Reproduce each of the following records word for word, with nothing changed.

- Raw records:
- - -

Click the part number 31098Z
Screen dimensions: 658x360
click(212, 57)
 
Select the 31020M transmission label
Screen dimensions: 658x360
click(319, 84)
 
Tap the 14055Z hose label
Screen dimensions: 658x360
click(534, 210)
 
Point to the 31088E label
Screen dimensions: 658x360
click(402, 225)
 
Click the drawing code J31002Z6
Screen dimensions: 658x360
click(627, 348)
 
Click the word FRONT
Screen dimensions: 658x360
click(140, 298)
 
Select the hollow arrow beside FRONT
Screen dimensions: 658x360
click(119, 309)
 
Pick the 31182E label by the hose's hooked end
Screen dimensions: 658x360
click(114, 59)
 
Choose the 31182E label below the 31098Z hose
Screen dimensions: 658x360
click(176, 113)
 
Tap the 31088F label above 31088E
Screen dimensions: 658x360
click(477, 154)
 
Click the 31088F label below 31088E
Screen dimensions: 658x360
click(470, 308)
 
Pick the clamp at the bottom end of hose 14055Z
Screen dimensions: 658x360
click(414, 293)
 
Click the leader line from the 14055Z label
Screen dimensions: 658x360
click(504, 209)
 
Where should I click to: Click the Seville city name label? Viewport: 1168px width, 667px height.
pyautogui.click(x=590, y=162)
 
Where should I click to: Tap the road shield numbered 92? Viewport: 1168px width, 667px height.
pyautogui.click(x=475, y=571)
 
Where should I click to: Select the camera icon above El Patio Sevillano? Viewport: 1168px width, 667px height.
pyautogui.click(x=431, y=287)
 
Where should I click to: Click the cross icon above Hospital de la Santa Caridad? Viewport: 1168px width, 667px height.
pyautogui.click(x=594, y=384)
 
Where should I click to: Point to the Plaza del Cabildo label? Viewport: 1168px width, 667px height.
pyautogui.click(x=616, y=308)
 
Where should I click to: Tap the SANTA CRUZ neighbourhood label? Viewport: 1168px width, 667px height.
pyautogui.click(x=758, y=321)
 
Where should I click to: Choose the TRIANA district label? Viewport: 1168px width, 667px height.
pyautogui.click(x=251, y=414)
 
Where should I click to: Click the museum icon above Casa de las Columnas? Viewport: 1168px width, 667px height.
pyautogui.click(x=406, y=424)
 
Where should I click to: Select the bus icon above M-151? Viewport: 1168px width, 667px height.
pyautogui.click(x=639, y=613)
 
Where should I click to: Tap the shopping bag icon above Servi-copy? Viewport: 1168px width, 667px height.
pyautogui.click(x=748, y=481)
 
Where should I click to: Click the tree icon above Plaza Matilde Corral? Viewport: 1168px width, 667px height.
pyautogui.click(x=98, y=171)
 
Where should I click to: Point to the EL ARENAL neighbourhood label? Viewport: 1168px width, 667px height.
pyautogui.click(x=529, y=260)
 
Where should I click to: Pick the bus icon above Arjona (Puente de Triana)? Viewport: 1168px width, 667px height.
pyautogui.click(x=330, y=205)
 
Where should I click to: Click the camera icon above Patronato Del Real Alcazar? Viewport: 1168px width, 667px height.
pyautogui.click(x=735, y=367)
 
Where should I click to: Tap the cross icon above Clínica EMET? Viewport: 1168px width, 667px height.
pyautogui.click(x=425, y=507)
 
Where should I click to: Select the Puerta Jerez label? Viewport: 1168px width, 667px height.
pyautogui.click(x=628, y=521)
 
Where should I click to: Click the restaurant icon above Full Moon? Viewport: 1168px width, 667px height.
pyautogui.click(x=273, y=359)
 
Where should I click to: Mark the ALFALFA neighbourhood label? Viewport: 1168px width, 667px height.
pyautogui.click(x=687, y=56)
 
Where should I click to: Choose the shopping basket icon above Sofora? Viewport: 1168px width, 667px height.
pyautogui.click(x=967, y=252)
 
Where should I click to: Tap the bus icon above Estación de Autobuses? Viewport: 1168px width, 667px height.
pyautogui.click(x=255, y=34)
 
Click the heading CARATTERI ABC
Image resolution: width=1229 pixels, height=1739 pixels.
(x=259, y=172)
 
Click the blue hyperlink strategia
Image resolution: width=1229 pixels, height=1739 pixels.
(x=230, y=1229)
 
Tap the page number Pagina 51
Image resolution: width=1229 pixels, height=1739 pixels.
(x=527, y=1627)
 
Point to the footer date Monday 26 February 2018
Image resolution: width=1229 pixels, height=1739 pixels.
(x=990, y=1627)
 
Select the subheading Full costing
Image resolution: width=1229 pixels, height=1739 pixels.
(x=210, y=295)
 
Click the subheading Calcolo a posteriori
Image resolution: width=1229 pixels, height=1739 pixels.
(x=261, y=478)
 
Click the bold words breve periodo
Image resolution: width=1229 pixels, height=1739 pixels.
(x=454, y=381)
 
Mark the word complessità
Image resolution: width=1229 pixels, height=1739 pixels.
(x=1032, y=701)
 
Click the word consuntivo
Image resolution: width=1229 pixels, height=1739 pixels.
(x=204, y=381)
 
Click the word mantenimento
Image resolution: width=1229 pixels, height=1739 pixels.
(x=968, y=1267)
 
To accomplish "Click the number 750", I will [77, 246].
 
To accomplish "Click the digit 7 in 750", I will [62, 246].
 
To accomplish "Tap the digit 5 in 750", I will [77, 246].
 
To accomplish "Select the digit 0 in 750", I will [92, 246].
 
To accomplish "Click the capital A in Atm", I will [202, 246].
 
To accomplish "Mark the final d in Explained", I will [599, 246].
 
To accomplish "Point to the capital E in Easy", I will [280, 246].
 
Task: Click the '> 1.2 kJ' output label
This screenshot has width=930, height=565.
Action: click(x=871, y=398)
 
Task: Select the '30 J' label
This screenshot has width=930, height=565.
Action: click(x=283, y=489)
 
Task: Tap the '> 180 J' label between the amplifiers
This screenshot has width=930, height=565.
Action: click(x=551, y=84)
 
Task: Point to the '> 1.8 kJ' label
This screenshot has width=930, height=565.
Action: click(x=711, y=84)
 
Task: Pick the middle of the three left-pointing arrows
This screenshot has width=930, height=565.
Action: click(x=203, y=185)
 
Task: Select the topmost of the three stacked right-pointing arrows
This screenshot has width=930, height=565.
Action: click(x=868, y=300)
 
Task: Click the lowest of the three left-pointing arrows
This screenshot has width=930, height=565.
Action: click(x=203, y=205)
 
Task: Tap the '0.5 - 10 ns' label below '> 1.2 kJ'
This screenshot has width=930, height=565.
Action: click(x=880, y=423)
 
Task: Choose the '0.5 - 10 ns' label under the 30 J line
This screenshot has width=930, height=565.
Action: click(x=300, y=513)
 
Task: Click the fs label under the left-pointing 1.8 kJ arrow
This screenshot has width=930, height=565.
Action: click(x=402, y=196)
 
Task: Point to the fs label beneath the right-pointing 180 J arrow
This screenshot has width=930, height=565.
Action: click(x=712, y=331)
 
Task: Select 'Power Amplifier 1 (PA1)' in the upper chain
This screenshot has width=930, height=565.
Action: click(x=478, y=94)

- - -

- Exercise answer:
Click the part number 31098Z
Screen dimensions: 658x360
click(212, 57)
 
Select the 31020M transmission label
Screen dimensions: 658x360
click(319, 84)
 
Tap the 14055Z hose label
Screen dimensions: 658x360
click(534, 210)
 
Point to the 31088E label
Screen dimensions: 658x360
click(402, 225)
 
Click the drawing code J31002Z6
Screen dimensions: 658x360
click(627, 348)
 
Click the word FRONT
Screen dimensions: 658x360
click(140, 298)
 
Select the hollow arrow beside FRONT
Screen dimensions: 658x360
click(119, 309)
 
Pick the 31182E label by the hose's hooked end
Screen dimensions: 658x360
click(114, 59)
 
Choose the 31182E label below the 31098Z hose
Screen dimensions: 658x360
click(176, 113)
 
Tap the 31088F label above 31088E
Screen dimensions: 658x360
click(477, 154)
 
Click the 31088F label below 31088E
Screen dimensions: 658x360
click(470, 308)
 
Pick the clamp at the bottom end of hose 14055Z
Screen dimensions: 658x360
click(414, 293)
 
Click the leader line from the 14055Z label
Screen dimensions: 658x360
click(504, 209)
 
Where should I click to: Click the Seville city name label? Viewport: 1168px width, 667px height.
pyautogui.click(x=590, y=162)
 
Where should I click to: Tap the road shield numbered 92? Viewport: 1168px width, 667px height.
pyautogui.click(x=475, y=571)
 
Where should I click to: Select the camera icon above El Patio Sevillano? Viewport: 1168px width, 667px height.
pyautogui.click(x=431, y=287)
 
Where should I click to: Click the cross icon above Hospital de la Santa Caridad? Viewport: 1168px width, 667px height.
pyautogui.click(x=594, y=384)
 
Where should I click to: Point to the Plaza del Cabildo label? Viewport: 1168px width, 667px height.
pyautogui.click(x=616, y=308)
 
Where should I click to: Tap the SANTA CRUZ neighbourhood label? Viewport: 1168px width, 667px height.
pyautogui.click(x=758, y=321)
 
Where should I click to: Choose the TRIANA district label? Viewport: 1168px width, 667px height.
pyautogui.click(x=251, y=414)
 
Where should I click to: Click the museum icon above Casa de las Columnas? Viewport: 1168px width, 667px height.
pyautogui.click(x=406, y=424)
 
Where should I click to: Select the bus icon above M-151? Viewport: 1168px width, 667px height.
pyautogui.click(x=639, y=613)
 
Where should I click to: Tap the shopping bag icon above Servi-copy? Viewport: 1168px width, 667px height.
pyautogui.click(x=748, y=481)
 
Where should I click to: Click the tree icon above Plaza Matilde Corral? Viewport: 1168px width, 667px height.
pyautogui.click(x=98, y=171)
 
Where should I click to: Point to the EL ARENAL neighbourhood label? Viewport: 1168px width, 667px height.
pyautogui.click(x=529, y=260)
 
Where should I click to: Pick the bus icon above Arjona (Puente de Triana)? Viewport: 1168px width, 667px height.
pyautogui.click(x=330, y=205)
 
Where should I click to: Click the camera icon above Patronato Del Real Alcazar? Viewport: 1168px width, 667px height.
pyautogui.click(x=735, y=367)
 
Where should I click to: Tap the cross icon above Clínica EMET? Viewport: 1168px width, 667px height.
pyautogui.click(x=425, y=507)
 
Where should I click to: Select the Puerta Jerez label? Viewport: 1168px width, 667px height.
pyautogui.click(x=628, y=521)
 
Where should I click to: Click the restaurant icon above Full Moon? Viewport: 1168px width, 667px height.
pyautogui.click(x=273, y=359)
 
Where should I click to: Mark the ALFALFA neighbourhood label? Viewport: 1168px width, 667px height.
pyautogui.click(x=687, y=56)
 
Where should I click to: Choose the shopping basket icon above Sofora? Viewport: 1168px width, 667px height.
pyautogui.click(x=967, y=252)
 
Where should I click to: Tap the bus icon above Estación de Autobuses? Viewport: 1168px width, 667px height.
pyautogui.click(x=255, y=34)
 
Click the heading CARATTERI ABC
Image resolution: width=1229 pixels, height=1739 pixels.
(x=259, y=172)
 
Click the blue hyperlink strategia
Image resolution: width=1229 pixels, height=1739 pixels.
(x=230, y=1229)
 
Tap the page number Pagina 51
Image resolution: width=1229 pixels, height=1739 pixels.
(x=527, y=1627)
 
Point to the footer date Monday 26 February 2018
Image resolution: width=1229 pixels, height=1739 pixels.
(x=990, y=1627)
 
Select the subheading Full costing
Image resolution: width=1229 pixels, height=1739 pixels.
(x=210, y=295)
 
Click the subheading Calcolo a posteriori
Image resolution: width=1229 pixels, height=1739 pixels.
(x=261, y=478)
 
Click the bold words breve periodo
Image resolution: width=1229 pixels, height=1739 pixels.
(x=454, y=381)
 
Mark the word complessità
Image resolution: width=1229 pixels, height=1739 pixels.
(x=1032, y=701)
 
Click the word consuntivo
Image resolution: width=1229 pixels, height=1739 pixels.
(x=204, y=381)
 
Click the word mantenimento
Image resolution: width=1229 pixels, height=1739 pixels.
(x=968, y=1267)
 
To accomplish "Click the number 750", I will [77, 246].
 
To accomplish "Click the digit 7 in 750", I will [62, 246].
 
To accomplish "Tap the digit 5 in 750", I will [77, 246].
 
To accomplish "Select the digit 0 in 750", I will [92, 246].
 
To accomplish "Click the capital A in Atm", I will [202, 246].
 
To accomplish "Mark the final d in Explained", I will [599, 246].
 
To accomplish "Point to the capital E in Easy", I will [280, 246].
 
Task: Click the '> 1.2 kJ' output label
This screenshot has width=930, height=565.
Action: click(x=871, y=398)
 
Task: Select the '30 J' label
This screenshot has width=930, height=565.
Action: click(x=283, y=489)
 
Task: Tap the '> 180 J' label between the amplifiers
This screenshot has width=930, height=565.
Action: click(x=551, y=84)
 
Task: Point to the '> 1.8 kJ' label
This screenshot has width=930, height=565.
Action: click(x=711, y=84)
 
Task: Pick the middle of the three left-pointing arrows
This screenshot has width=930, height=565.
Action: click(x=203, y=185)
 
Task: Select the topmost of the three stacked right-pointing arrows
This screenshot has width=930, height=565.
Action: click(x=868, y=300)
 
Task: Click the lowest of the three left-pointing arrows
This screenshot has width=930, height=565.
Action: click(x=203, y=205)
 
Task: Tap the '0.5 - 10 ns' label below '> 1.2 kJ'
This screenshot has width=930, height=565.
Action: click(x=880, y=423)
 
Task: Choose the '0.5 - 10 ns' label under the 30 J line
This screenshot has width=930, height=565.
Action: click(x=300, y=513)
 
Task: Click the fs label under the left-pointing 1.8 kJ arrow
This screenshot has width=930, height=565.
Action: click(x=402, y=196)
 
Task: Point to the fs label beneath the right-pointing 180 J arrow
This screenshot has width=930, height=565.
Action: click(x=712, y=331)
 
Task: Select 'Power Amplifier 1 (PA1)' in the upper chain
This screenshot has width=930, height=565.
Action: click(x=478, y=94)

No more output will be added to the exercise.